In the facts of the present case, the workman was present at the domestic enquiry throughout and he was also represented by a defence representative who was well versed in English who by his conduct had agreed that the proceedings of the enquiry could be conducted in English. There was no word of protest from the defence representative or the workman against the procedure adopted at the enquiry. Therefore, it cannot be said that the workman had been caused any prejudice by recording the statements and the testimony of the witnesses in English.

Relying on the judgments in the case of K.L. Tripathi vs. State Bank of India AIR 1984 SC 273 and in the case of P.D. Agrawal vs. State Bank of India (2006) 8 SCC 776 it was observed that before a domestic enquiry is set aside, the workman must plead and prove prejudice. In the present case, there is no dispute that the recording of the enquiry proceedings was done in the English language. However, there was no material on record to indicate that this had caused any prejudice to the workman.

M/s. Advani Oerlikon Ltd vs. Shashikant M. Sable & Anr (2007) Vol 109 (4) Bom L.R. 2751

  1. Res Judicata – Tax matters

In the present case, in earlier litigation, the court had considered the evidence of Quality control Manager who was described as “expert” on the point and accepting his evidence, the court held that the goods imported by the company were ferrous in nature and not non ferrous and the company was right in paying octroi under item 71. It was thus a “fundamental factor” and the nature of goods imported by the company was directly and substantially in issue, on the basis of which the decision was taken. The Hon’ble Supreme Court observed that In taxation matters, the strict rule of res judicata as envisaged by section 11, CPC 1908 has no application. As a general rule, each year assessment is final only for that year and does not govern later years, because it determines the tax for a particular period.

What to do —
[1] According to the case summary above, under which item did the court hold that the company was right in paying octroi?
[2] Reproduce the case summary above verbatim, everything from "1. Res Judicata" down to "a particular period.".

Given material —
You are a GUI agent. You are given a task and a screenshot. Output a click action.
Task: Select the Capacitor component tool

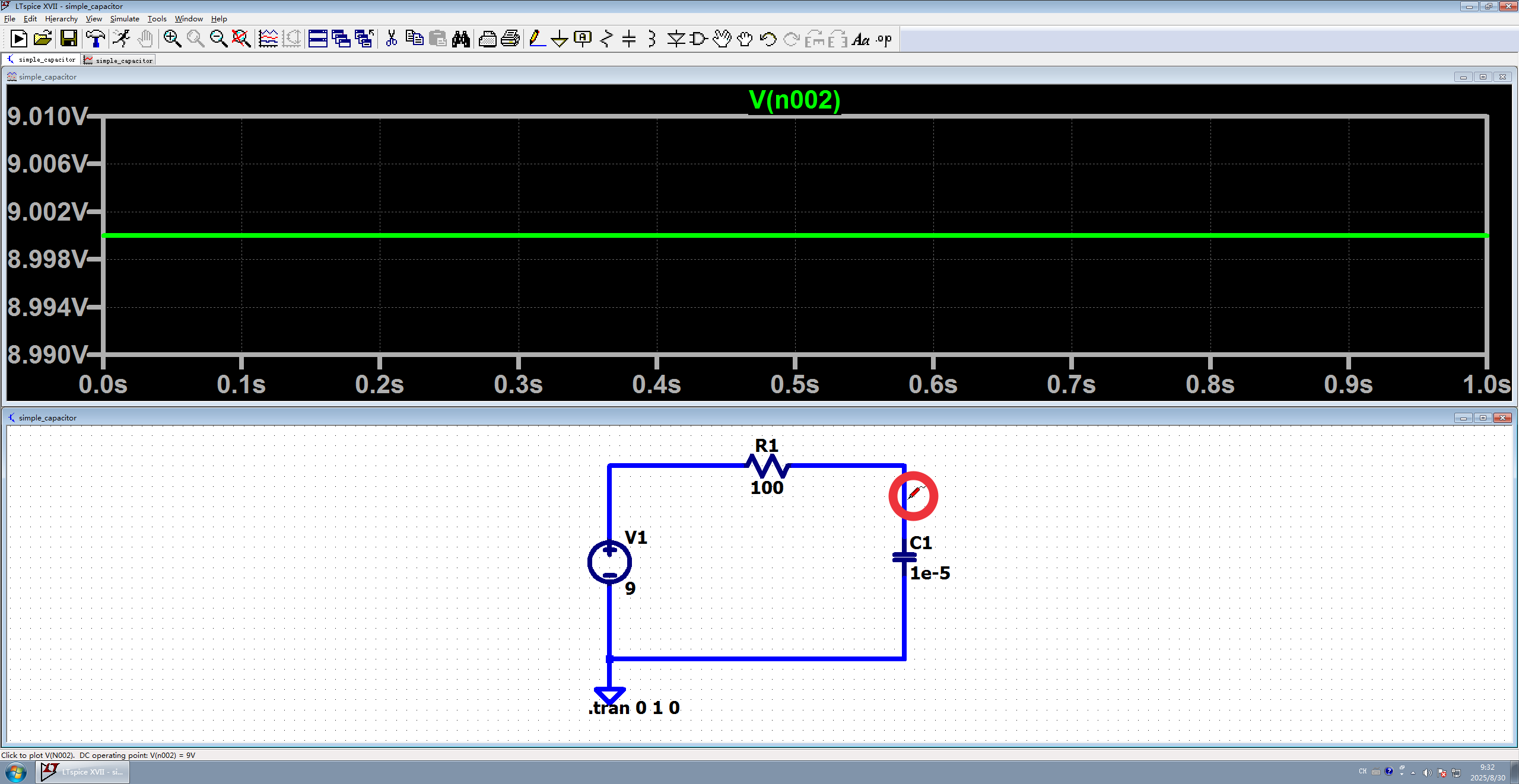pyautogui.click(x=629, y=39)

Results for the exercise —
[1] Item 71.

[2]
1. Res Judicata – Tax matters

In the present case, in earlier litigation, the court had considered the evidence of Quality control Manager who was described as “expert” on the point and accepting his evidence, the court held that the goods imported by the company were ferrous in nature and not non ferrous and the company was right in paying octroi under item 71. It was thus a “fundamental factor” and the nature of goods imported by the company was directly and substantially in issue, on the basis of which the decision was taken. The Hon’ble Supreme Court observed that In taxation matters, the strict rule of res judicata as envisaged by section 11, CPC 1908 has no application. As a general rule, each year assessment is final only for that year and does not govern later years, because it determines the tax for a particular period.